Note that template parameters are resolved at compile-time, but here we need to select the correct template instantiation of cutlass_gemm_unpack based on the data types of A and C, which we know at run-time. To do this, we can introduce some conditional logic, for example like so:

if(A.dtype() == torch::kFloat16 && C.dtype() == torch::kFloat32)
    cutlass_gemm_unpack<cutlass::half_t,float>(A, B, C);
// ...

Actually, we don’t quite write the code in this way. We will exhibit the complete program further down after discussing a few more important points.

Input validation

Now that we have our input and information on them, let’s check that they are valid inputs. With access to tensor shapes and data types, some of the more trivial checks (e.g., compatible dimensions for matrix multiplications) should be self explanatory. So we will focus on topics more specific to Torch and CUTLASS.

One restriction that CUTLASS puts on matrix multiplication is that it must be contiguous, meaning that adjacent elements are also adjacent in memory. As PyTorch tensors are row-major, a contiguous tensor is one where elements in the same row and adjacent column are next to each other in memory. We can check if a tensor is contiguous with .is_contiguous() method.
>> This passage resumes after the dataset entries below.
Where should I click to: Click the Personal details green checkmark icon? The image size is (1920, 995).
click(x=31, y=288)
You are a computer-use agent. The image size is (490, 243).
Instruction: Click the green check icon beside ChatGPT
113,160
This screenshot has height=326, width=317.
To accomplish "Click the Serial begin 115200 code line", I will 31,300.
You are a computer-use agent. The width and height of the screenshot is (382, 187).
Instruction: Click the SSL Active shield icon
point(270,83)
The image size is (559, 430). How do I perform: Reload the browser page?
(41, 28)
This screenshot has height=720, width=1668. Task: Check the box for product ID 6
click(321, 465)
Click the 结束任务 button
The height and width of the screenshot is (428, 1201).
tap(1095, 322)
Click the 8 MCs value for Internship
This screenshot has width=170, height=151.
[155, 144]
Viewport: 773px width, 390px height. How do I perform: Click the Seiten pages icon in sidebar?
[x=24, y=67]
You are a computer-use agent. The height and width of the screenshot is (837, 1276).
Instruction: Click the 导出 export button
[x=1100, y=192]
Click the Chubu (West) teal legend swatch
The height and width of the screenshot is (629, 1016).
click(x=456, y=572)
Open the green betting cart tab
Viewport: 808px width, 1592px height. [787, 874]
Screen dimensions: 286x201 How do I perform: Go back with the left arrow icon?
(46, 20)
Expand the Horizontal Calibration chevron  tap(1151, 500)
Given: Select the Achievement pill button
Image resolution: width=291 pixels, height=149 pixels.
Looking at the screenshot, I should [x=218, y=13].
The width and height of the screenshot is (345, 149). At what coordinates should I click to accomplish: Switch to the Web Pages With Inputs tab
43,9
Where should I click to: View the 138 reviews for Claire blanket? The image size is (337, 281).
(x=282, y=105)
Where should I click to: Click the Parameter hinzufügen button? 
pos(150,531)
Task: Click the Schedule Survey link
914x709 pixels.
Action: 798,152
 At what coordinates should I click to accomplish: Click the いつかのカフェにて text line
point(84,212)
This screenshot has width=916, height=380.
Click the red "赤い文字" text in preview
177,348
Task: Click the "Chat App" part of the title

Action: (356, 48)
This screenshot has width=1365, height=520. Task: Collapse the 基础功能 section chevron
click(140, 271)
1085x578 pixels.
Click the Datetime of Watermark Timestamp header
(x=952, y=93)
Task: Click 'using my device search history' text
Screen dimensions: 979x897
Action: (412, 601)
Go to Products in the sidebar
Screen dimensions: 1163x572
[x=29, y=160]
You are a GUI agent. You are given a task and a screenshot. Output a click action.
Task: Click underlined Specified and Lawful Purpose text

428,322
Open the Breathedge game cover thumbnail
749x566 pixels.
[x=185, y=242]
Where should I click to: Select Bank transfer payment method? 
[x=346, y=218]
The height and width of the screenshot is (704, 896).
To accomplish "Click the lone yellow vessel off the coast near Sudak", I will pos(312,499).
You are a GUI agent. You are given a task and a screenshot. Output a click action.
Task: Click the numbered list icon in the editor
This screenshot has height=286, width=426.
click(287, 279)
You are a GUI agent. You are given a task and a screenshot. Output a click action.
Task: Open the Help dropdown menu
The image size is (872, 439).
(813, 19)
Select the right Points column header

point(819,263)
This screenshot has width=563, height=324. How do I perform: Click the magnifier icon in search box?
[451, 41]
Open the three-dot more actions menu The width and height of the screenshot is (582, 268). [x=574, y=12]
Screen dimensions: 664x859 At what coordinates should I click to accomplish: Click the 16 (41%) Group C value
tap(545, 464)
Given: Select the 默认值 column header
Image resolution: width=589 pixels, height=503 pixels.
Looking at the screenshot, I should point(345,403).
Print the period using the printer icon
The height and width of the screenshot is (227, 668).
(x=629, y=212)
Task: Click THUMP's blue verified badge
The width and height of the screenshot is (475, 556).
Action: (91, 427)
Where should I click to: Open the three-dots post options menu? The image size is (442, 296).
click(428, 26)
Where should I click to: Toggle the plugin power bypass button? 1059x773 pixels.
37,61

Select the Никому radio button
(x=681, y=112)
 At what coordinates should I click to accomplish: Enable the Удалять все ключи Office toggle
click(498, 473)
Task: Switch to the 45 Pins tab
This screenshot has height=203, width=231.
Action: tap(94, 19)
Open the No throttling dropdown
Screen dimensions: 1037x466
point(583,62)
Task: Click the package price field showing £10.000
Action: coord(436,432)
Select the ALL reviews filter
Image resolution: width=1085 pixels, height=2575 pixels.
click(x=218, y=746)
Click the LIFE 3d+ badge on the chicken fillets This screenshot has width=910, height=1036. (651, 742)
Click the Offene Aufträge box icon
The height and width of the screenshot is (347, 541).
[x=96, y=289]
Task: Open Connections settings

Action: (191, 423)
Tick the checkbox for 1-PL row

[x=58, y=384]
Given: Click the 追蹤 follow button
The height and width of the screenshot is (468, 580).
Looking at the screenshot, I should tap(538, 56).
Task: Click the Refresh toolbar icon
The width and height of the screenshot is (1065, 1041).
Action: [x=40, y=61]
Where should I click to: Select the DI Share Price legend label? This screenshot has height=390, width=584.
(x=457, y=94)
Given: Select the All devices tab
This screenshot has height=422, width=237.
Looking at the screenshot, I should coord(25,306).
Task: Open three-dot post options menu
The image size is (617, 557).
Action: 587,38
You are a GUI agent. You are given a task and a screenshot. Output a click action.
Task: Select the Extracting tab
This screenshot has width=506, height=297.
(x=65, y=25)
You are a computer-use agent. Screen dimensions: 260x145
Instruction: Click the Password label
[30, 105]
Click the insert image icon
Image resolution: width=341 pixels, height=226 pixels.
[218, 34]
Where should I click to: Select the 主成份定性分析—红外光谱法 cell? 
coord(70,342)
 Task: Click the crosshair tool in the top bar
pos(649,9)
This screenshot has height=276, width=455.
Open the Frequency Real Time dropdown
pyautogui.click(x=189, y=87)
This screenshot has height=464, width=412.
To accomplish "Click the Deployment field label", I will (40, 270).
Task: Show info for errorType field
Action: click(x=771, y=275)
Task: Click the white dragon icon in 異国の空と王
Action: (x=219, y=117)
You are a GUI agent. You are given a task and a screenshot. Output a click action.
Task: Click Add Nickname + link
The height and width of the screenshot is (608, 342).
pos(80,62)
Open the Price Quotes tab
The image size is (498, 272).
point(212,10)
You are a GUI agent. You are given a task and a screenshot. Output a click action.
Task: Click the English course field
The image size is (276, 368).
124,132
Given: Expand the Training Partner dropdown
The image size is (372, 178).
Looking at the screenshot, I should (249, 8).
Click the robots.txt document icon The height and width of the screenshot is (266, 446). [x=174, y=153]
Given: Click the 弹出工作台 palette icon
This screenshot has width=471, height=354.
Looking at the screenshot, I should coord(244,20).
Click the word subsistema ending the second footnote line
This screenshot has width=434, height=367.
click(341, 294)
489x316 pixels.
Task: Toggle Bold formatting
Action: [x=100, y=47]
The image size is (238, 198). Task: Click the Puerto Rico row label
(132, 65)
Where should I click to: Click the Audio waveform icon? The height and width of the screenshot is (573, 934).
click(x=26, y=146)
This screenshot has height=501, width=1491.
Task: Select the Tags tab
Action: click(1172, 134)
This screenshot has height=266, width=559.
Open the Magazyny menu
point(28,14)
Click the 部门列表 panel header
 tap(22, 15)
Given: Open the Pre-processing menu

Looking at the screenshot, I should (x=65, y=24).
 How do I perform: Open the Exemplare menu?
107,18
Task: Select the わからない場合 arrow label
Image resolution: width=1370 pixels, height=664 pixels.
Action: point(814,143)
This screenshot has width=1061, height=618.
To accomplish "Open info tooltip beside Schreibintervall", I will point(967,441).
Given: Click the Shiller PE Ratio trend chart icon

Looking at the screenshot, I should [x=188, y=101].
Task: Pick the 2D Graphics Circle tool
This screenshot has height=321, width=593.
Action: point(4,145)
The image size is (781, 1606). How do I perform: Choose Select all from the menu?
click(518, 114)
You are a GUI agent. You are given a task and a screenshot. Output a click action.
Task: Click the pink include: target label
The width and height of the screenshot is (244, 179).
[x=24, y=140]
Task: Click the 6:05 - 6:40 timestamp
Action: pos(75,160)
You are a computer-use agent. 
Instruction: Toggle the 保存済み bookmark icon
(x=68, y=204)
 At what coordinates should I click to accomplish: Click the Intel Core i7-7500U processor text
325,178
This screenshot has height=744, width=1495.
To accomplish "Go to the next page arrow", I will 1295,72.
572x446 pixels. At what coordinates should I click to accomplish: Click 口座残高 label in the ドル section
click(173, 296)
bool a_contiguous = A.is_contiguous();

If a tensor is not contiguous, they can be made contiguous using the .contiguous() method.

torch::Tensor _A = A.contiguous();

This method simply returns the original tensor if it is already contiguous. However, it creates a new contiguous tensor if it is not. This is not an issue for input matrices A and B, but for C matrix this is an issue because torch.mm supports in-place operation. So for the C matrix, we will copy the data back if necessary with .copy_().

torch::Tensor _C = C.contiguous();

// ... GEMM operation ... //
 
if(!C.is_contiguous())
    C.copy_(_C);
return C

Another restriction is that the data must be on the GPU device. We can check this easily with:

bool is_cuda = A.device().is_cuda();

Our library is only built for the GPU. If the data had to be allocated on the host, we move it to the device in Python by using the .to() method. While it is possible to automatically move the data to the device using .to() in C++, this behavior is inconsistent with most other PyTorch functions, so we will instead throw an error if device is not GPU.

Making C optional

Like PyTorch’s mm, our function will return the C tensor back to PyTorch to be used there. We also need to update the function arguments to mark C as being optional. The Torch C++ API provides a utility c10::optional<torch::Tensor> in order to specify the Tensor argument as optional. With this, we can check if the input was provided with the .has_value() method. If this returns true, we can then get the value with .value() method.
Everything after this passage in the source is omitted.